_Task to complete:_
Put the lines of the data from the one containing "You are a computer-use agent. Screen" through the one containing "Open the Roulette" into a numbered list, leaving out blank lines.

_Data to use:_
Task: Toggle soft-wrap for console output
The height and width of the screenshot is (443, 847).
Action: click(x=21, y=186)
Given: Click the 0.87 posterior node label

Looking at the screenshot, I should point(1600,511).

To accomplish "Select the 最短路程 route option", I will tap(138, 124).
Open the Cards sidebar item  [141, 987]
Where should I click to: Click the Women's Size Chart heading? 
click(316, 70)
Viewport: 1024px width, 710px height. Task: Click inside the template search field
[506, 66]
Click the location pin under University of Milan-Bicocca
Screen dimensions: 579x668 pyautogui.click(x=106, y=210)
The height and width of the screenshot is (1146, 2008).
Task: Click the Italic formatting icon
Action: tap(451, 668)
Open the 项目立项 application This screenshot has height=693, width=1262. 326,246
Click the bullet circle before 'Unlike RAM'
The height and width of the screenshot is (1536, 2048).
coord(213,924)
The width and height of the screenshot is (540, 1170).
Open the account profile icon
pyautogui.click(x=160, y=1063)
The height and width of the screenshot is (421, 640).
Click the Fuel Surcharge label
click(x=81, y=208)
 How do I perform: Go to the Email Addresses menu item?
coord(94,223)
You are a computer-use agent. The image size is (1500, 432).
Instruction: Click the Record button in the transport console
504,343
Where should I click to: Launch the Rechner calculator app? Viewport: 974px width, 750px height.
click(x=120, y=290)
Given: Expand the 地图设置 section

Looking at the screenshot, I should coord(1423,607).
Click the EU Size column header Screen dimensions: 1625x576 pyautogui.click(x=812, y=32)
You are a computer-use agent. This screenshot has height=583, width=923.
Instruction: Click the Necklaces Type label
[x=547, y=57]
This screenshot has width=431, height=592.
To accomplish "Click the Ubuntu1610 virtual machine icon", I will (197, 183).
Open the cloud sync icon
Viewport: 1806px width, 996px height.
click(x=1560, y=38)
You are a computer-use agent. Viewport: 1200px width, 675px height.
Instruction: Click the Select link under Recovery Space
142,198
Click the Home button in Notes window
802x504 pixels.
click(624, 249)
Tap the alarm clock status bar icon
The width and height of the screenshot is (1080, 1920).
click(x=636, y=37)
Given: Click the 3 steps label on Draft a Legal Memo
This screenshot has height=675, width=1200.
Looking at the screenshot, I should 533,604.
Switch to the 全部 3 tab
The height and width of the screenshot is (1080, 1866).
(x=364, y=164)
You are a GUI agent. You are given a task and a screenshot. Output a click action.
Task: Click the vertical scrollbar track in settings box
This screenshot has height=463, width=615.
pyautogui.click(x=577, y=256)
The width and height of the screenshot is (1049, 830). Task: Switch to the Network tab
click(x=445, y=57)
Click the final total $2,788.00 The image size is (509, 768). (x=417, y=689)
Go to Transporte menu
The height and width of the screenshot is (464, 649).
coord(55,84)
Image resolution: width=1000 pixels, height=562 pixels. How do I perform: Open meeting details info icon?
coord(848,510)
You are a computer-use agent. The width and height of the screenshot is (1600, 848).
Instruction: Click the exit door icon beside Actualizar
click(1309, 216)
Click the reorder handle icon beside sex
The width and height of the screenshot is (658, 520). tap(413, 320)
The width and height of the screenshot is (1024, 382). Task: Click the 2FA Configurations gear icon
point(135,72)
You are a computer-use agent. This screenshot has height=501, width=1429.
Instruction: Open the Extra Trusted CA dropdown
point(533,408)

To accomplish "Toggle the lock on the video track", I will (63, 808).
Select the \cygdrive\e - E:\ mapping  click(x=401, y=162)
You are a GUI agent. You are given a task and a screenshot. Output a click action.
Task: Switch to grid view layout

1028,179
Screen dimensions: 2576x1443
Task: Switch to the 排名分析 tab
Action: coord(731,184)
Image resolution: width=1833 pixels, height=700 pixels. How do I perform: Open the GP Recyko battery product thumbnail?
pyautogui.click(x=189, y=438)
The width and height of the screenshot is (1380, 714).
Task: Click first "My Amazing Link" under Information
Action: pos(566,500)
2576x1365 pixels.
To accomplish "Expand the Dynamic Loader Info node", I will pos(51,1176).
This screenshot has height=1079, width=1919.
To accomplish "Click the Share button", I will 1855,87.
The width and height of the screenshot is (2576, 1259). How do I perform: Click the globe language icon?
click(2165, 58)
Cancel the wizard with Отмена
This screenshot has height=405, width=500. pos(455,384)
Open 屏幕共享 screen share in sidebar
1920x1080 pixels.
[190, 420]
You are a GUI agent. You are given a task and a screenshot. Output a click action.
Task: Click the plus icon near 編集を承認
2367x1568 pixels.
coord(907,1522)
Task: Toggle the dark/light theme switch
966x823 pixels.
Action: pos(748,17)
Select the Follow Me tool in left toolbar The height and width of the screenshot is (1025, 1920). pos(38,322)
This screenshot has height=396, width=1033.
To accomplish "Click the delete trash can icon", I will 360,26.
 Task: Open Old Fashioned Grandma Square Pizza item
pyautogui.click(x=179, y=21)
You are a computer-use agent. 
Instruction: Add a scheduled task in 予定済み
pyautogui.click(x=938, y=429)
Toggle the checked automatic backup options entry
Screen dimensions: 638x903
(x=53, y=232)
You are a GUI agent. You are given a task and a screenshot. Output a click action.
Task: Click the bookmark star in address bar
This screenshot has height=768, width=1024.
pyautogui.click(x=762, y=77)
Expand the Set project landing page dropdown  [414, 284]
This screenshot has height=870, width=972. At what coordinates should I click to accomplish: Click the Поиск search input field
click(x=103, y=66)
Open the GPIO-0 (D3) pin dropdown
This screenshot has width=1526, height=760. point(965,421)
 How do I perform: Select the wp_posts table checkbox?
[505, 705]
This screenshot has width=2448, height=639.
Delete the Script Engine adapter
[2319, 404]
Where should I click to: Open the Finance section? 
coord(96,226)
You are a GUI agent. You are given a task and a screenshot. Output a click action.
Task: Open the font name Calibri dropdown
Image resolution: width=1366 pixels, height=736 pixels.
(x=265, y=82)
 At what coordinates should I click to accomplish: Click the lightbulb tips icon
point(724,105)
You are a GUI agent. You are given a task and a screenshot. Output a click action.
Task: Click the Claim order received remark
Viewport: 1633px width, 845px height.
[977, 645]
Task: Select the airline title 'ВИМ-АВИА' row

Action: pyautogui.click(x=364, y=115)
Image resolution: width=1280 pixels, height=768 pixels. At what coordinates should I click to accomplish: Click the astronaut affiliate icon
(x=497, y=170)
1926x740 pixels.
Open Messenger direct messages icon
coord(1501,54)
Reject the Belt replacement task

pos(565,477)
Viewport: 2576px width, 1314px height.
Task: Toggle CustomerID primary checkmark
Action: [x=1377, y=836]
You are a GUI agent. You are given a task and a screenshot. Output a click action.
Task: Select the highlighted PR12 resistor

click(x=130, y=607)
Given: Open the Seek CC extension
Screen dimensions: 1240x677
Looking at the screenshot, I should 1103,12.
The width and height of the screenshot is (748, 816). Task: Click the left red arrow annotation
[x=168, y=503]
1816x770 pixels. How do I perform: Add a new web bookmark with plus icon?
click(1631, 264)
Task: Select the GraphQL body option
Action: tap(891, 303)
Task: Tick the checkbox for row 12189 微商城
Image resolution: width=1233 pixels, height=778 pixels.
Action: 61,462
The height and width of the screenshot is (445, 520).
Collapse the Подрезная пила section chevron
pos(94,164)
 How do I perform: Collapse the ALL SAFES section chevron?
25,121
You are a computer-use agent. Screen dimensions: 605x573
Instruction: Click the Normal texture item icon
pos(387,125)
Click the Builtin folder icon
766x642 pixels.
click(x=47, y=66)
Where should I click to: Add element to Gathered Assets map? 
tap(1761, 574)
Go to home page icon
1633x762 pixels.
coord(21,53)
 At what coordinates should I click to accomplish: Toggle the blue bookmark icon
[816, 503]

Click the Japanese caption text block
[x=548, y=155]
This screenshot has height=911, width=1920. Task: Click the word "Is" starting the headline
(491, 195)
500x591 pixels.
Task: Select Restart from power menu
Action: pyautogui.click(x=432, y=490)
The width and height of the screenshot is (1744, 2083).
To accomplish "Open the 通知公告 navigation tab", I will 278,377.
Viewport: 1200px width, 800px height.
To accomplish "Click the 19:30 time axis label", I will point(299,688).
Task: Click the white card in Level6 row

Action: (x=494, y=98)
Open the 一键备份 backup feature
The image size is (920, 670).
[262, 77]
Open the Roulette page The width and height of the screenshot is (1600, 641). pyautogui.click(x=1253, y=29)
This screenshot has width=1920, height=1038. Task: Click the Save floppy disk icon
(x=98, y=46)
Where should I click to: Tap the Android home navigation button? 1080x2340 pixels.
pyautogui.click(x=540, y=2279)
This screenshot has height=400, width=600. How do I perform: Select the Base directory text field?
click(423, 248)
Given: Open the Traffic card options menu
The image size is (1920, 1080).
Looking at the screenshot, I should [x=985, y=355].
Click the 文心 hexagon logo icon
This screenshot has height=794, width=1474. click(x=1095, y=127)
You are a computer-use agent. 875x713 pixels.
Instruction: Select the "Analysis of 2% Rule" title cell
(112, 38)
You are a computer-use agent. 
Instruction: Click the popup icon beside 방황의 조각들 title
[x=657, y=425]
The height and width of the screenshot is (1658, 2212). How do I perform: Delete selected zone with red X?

_Response:_
1. You are a computer-use agent. Screen dimensions: 605x573
2. Instruction: Click the Normal texture item icon
3. pos(387,125)
4. Click the Builtin folder icon
5. 766x642 pixels.
6. click(x=47, y=66)
7. Where should I click to: Add element to Gathered Assets map? 
8. tap(1761, 574)
9. Go to home page icon
10. 1633x762 pixels.
11. coord(21,53)
12.  At what coordinates should I click to accomplish: Toggle the blue bookmark icon
13. [816, 503]
14. Click the Japanese caption text block
15. [x=548, y=155]
16. This screenshot has height=911, width=1920. Task: Click the word "Is" starting the headline
17. (491, 195)
18. 500x591 pixels.
19. Task: Select Restart from power menu
20. Action: pyautogui.click(x=432, y=490)
21. The width and height of the screenshot is (1744, 2083).
22. To accomplish "Open the 通知公告 navigation tab", I will 278,377.
23. Viewport: 1200px width, 800px height.
24. To accomplish "Click the 19:30 time axis label", I will point(299,688).
25. Task: Click the white card in Level6 row
26. Action: (x=494, y=98)
27. Open the 一键备份 backup feature
28. The image size is (920, 670).
29. [262, 77]
30. Open the Roulette page The width and height of the screenshot is (1600, 641). pyautogui.click(x=1253, y=29)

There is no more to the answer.